Wittenberg (epd). Die stellvertretende Ratsvorsitzende der Evangelischen Kirche in Deutschland (EKD), Annette Kurschus, hat sich dafür ausgesprochen, das umstrittene "Judensau"-Relief von der Fassade der Wittenberger Stadtkirche zu entfernen. "Ich finde, dass Antisemitismus in unserer Gesellschaft nichts verloren hat", sagte die westfälische Präses am Donnerstag im "Mittagsmagazin" des ZDF am Rande eines Gottesdienstes zum Reformationstag in der Lutherstadt. Alles, was Antisemitismus befördern könnte, "sollten wir tatsächlich aus der Öffentlichkeit verbannen", fügte sie hinzu.
Am Mittwoch hatte bereits der Antisemitismus-Beauftragte der Bundesregierung, Felix Klein, dafür plädiert, die Schmähplastik zu entfernen. Die Stadtkirchengemeinde sieht sich indes als "Erbin eines schwierigen Erbes, das nicht entsorgt werden soll, sondern als ein Geschichtszeugnis an Geschichte erinnern und über Geschichte aufklären soll".

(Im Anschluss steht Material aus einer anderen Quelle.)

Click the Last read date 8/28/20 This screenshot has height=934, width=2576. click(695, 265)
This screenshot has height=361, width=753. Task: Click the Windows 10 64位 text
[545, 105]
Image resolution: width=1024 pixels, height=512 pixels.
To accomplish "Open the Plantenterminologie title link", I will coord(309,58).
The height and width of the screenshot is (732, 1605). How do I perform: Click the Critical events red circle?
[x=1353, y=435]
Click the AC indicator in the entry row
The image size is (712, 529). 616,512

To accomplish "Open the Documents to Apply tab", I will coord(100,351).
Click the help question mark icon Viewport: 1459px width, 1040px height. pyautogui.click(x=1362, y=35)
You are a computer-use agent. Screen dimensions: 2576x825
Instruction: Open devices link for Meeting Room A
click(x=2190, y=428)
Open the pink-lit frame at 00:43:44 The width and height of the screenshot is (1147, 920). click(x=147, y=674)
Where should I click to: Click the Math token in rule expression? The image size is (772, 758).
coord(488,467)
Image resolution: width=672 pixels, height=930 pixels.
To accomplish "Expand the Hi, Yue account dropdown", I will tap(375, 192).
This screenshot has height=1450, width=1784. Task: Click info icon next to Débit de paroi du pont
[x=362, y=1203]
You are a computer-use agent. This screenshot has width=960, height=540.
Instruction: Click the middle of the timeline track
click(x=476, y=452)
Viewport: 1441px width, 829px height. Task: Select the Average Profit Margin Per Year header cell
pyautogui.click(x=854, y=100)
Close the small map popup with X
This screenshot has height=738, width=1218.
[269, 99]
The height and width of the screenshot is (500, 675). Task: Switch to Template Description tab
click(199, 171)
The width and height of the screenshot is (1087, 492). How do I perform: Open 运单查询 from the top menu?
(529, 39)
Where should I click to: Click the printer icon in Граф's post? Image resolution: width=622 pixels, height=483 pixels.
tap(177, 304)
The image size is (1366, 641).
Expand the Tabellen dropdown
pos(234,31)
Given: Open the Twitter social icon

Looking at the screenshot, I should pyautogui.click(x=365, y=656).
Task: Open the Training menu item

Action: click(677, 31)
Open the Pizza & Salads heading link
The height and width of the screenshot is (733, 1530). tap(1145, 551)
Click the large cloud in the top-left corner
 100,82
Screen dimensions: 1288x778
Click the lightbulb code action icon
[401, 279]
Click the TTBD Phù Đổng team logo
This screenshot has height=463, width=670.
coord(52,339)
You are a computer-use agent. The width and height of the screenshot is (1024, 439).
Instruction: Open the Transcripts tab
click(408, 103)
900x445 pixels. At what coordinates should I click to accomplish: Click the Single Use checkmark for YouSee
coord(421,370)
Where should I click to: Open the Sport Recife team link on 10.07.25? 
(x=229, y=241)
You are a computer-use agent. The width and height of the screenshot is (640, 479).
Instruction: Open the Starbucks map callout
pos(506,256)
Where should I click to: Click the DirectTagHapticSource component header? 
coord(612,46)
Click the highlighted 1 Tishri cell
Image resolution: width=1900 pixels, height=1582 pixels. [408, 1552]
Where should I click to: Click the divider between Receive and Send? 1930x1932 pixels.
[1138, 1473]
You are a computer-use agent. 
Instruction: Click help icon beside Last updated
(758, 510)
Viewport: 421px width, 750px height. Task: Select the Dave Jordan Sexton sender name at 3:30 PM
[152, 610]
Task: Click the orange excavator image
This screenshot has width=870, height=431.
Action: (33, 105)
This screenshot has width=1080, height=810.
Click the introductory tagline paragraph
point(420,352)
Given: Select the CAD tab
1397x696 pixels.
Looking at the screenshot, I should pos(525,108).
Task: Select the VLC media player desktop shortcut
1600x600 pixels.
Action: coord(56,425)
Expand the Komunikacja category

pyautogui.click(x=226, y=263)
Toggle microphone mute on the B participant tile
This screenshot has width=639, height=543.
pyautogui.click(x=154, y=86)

Stadtkirchenpfarrer Johannes Block sagte, eine Gedenktafel und eine Hinweistafel seien "Ausdruck der Trauer und der Distanzierung von der Geschichte des Antijudaismus und des Antisemitismus". Die Gemeinde habe sich entschieden, das Erbe dieser Schmähplastik nicht zu verleugnen, sondern mit dem Originalstück am Originalplatz Geschichte zu präsentieren und aufzuarbeiten.
Das Sandsteinrelief war um das Jahr 1300 an der Südfassade der Stadtkirche angebracht worden. Es zeigt eine Sau, an deren Zitzen sich Menschen laben, die Juden darstellen sollen. Ein Rabbiner blickt dem Tier unter den Schwanz und in den After. Schweine gelten im Judentum als unrein. Ähnliche Spottplastiken finden sich an mehreren Dutzend weiteren Kirchen in Deutschland.